The executive doesn’t officially retire until November 7, when Kate Johnson takes over. An extended transition is usually a good sign the retirement isn’t being pulled forward due to anything nefarious at the company or looming bad results.

Ms. Johnson held key leadership roles across a variety of Fortune 100 companies, including the recent leadership role at Microsoft (MSFT). The lack of information on the new CEO while balanced with Storey not being able to really transform Lumen leaves a mixed picture, as new blood is potentially needed in the industry.

Focus On Cash Flows

The large 13%+ dividend payout is very attractive to investors, but the real focus has to always be on the cash flows and profits. A big part of the dip from strong resistance at $10 to the current price of $8 is entirely related to fears the new CEO will cut the dividend.

Finviz Chart

FinViz

At the Goldman Sachs 2022 Communacopia Conference, CFO Chris Stansbury had the following to say about capital allocation plans in the future:

I do think the dividend is very important, right, to our investors today and that’s a very clear input to the decision that gets made. But the key criteria that the board is using that Jeff and, I’m sure, Kate will use and I’m using is — the goal is to drive long-term returns for the shareholders and what’s the best way to do that.

The executives appear to understand the dividend is important to shareholders, but most investors would probably prefer better total returns. The company clearly understands the last dividend cut cratered the stock, so any decision to cut the dividend again would require an extremely impressive opportunity to generate far better returns.

The closing of the recent divestitures will have a significant impact on the capital allocations.

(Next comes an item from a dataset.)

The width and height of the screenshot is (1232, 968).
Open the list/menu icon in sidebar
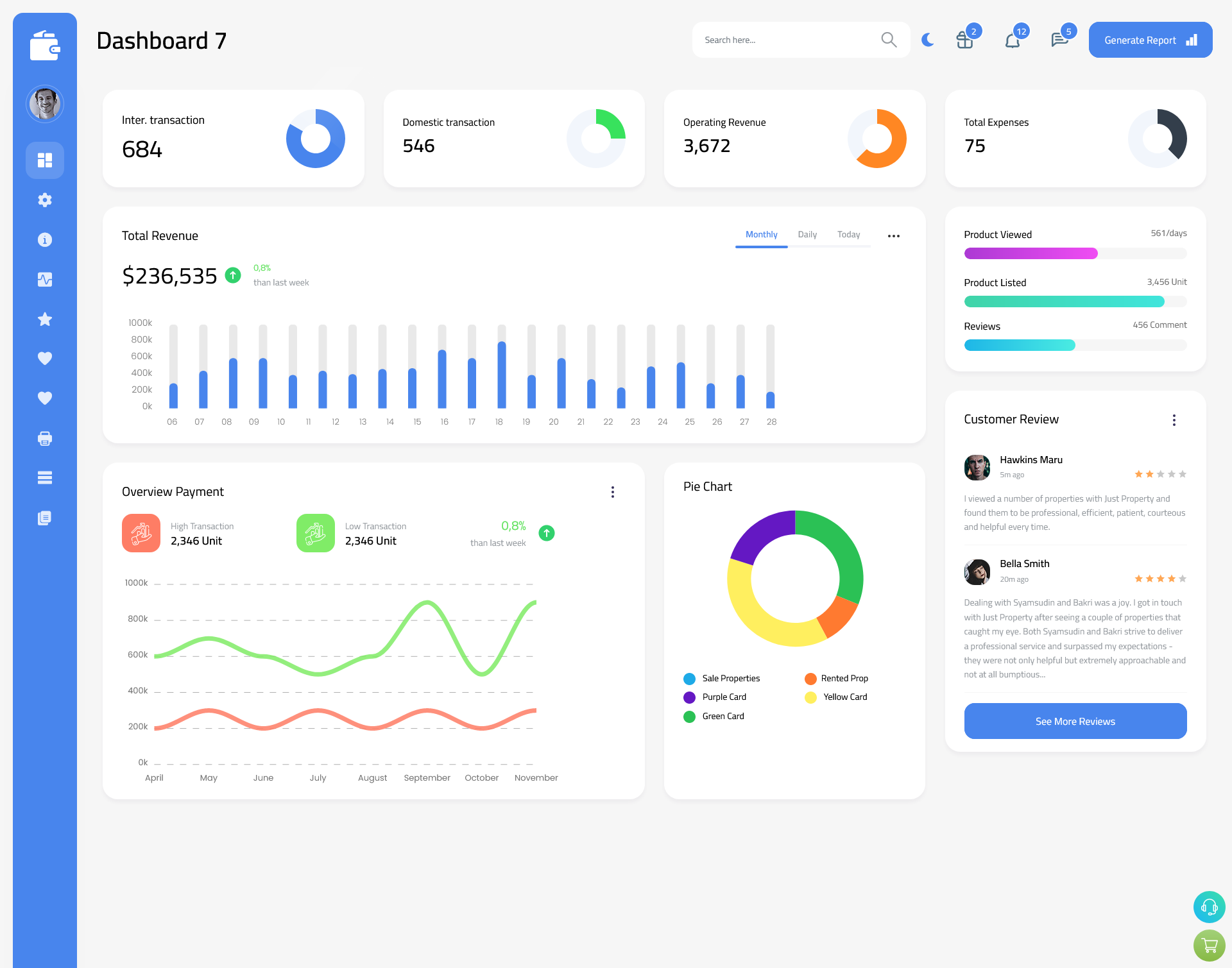pyautogui.click(x=45, y=477)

Lumen forecasts $7 billion in net discretionary cash and the remaining portion of the $10 billion in deal value in assumed debt. The combined divestitures will impact revenues by ~$700 million in Q4’22 with an outsized $450 million EBITDA hit.

Divestitures impact slide

Lumen ’22 Divestitures Presentation

The problem with these divestitures is that the reduction in the financials adds to the view of the business in constant decline. The ILEC business was an EBITDA machine, whether in terminal decline or not.

The network provider only delivered $1.81 billion in adjusted EBITDA during Q2’22. The Q4 number dips to only ~$1.36 billion once excluding these divestiture estimates.

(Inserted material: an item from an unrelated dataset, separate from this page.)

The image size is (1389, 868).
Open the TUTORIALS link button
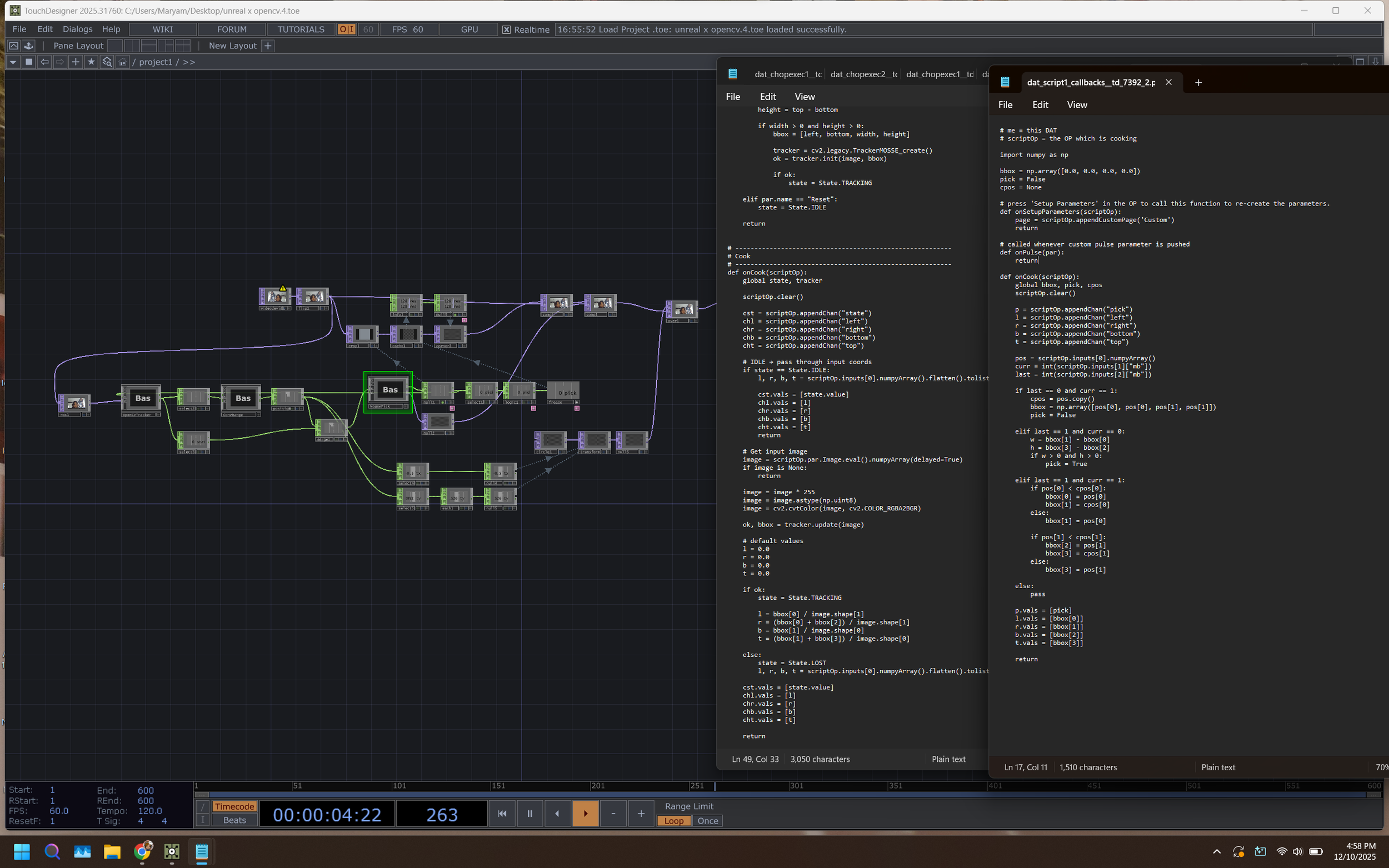[301, 29]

Lumen states net debt of $29.4 billion ending Q2’22, but the below chart shows $28.1 billion in debt. The company has around $10.3 billion in variable interest debt subject to large LIBOR rate increases this year. With the Fed already hiking rates 3 percentage points this year and threatening more hikes, the telecom faces higher interest expenses.

Debt table

Lumen Q2’22 10-Q

The big question is how the company handles the $7 billion in net cash from these divestitures. The amount is enough alone to cover the dividend payment for 7 years, but Lumen is likely to repay debt to lower interest expenses.

Every percentage point increase to LIBOR adds ~$100 million to annual interest expenses while a $10 billion cut to debt with an average cost of 5% reduces the interest expenses by $500 million.

Lumen should generate around $5.4 billion in adjusted EBITDA based on the current business, with solid growth prospects based on quantum fiber build-outs. The stock trades at just 1.5x EBITDA targets and has an EV/EBITDA target of below 5x.

Free cash flow should easily top $1.5 billion, making the dividend payout of $1.0 billion easy to cover, especially considering Lumen will have $7.0 billion in cash hitting the balance sheet.

Takeaway

The key investor takeaway is that the big selloff on Lumen is absurd. Jeff Storey is well-respected in the telecom space, but he has failed to turn around Lumen during 4 years as the CEO. The company should easily handle the higher interest rates, making the stock a strong buy here on irrational fears.